═══ Provided text
Since the MeSH term was used to catalog publications rather than displaying the detailed content of the publication, plenty of information was ignored in MeSH analyses (37). Therefore, LDA and Louvain algorithm were applied to further investigate the relevant research topics from the abstract of the publications as well as illustrate their relationship. Studies on cellular senescence mainly focused on three fields: physiological function, pathological function and molecular mechanism.

Cellular senescence is usually recognized as a process of damage that leads to multisystem disease or aging. Recently, the physiological function of cellular senescence attracted more attention (2). Telomere length accounted for the predominant proportion in this cluster and was also closely associated with the cluster of pathological function, which was consistent with the result of MeSH analyses. The role of telomere in cellular senescence had been reviewed in a previous article (38). In addition, recent studies highlighted the significant role of cellular senescence in embryo development. Markers and features of senescence had been observed in developing embryo. As the embryo develops, senescent signal changes in a highly organized manner, indicating that senescence in embryo development is a tightly controlled programmed process (39, 40). The specific mechanism of senescence in embryo development remains to be further studied.

Cancer cell, SASP, and age-related disease were the main topics in the cluster of physiological function. The old population is more likely to suffer from chronic diseases, such as diabetes, hypertension, Alzheimer’s disease, etc. The chronic and continuous progress of senescence in cells contributes to the pathogenesis of these diseases mentioned above (41). It is suggested that anti-senescence therapies may be conducive to preventing age-related diseases, which have been discovered and soon become hot research topics (42). However, the safety and efficacy of anti-senescence therapies have not been clearly understood, which demands further clinical studies to validate. It is well-known that cancer is still one of the biggest killers of human, and senescence plays an important role in cancer development and escape (43). Inducing senescence in cancer cells limits the proliferation of cancer cells and may be an optional choice to suppress cancer development. But this therapy may also lead to the relapse of cancer cells from other therapies. The combined use of pro-senescence and senolytic therapies may solve this problem.

Protein kinase pathway was the predominant topic in the molecular mechanism cluster. p38-mitogen-activated protein kinase (MAPK) pathway has been widely investigated in cellular senescence (44). The activation of p38-MAPK activates SASP signal pathway, and compounds targeting p38-MAPK present senolytic function in cancer (23). In addition, microRNAs are reported to promote aging in mouse liver (45). They are associated with other pathways including oxidative stress, p53, telomere shortening, etc. (46). Therefore, microRNAs may be an important linkage between cellular senescence and aging, which need to be further studied.
══════
═══ Source material
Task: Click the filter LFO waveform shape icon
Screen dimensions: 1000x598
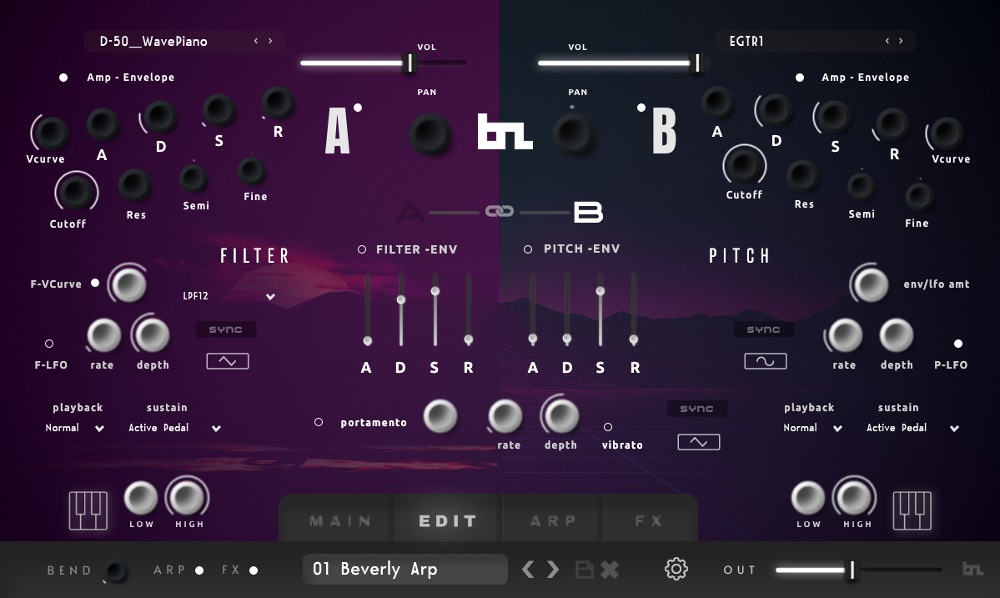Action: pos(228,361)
══════
═══ Source material
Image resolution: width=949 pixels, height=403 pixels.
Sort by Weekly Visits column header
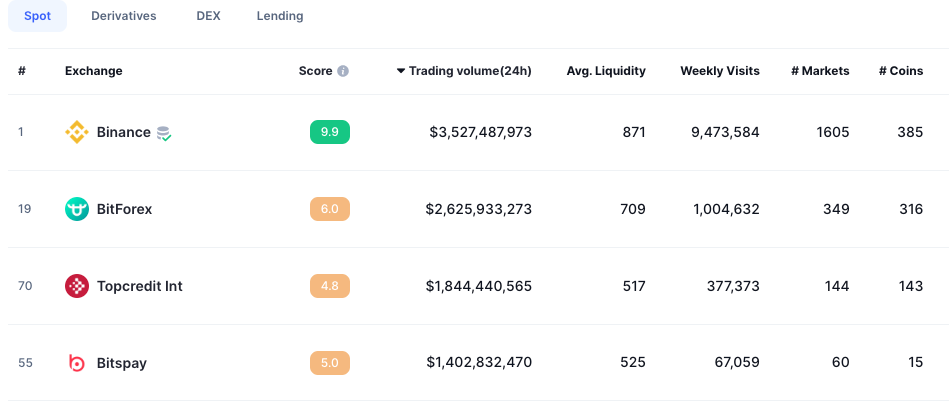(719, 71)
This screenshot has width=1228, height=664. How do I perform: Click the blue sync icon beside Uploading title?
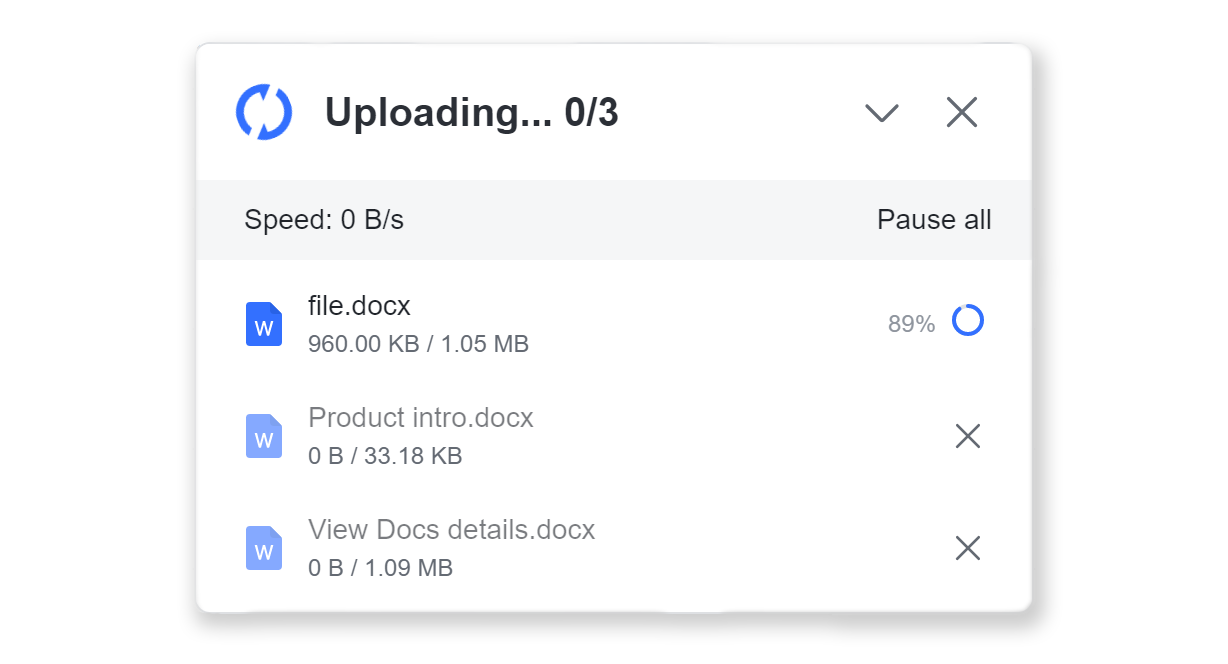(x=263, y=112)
══════
According to the passage on cellular senescence research, what was the predominant topic in the molecular mechanism cluster?

Task output:
The protein kinase pathway.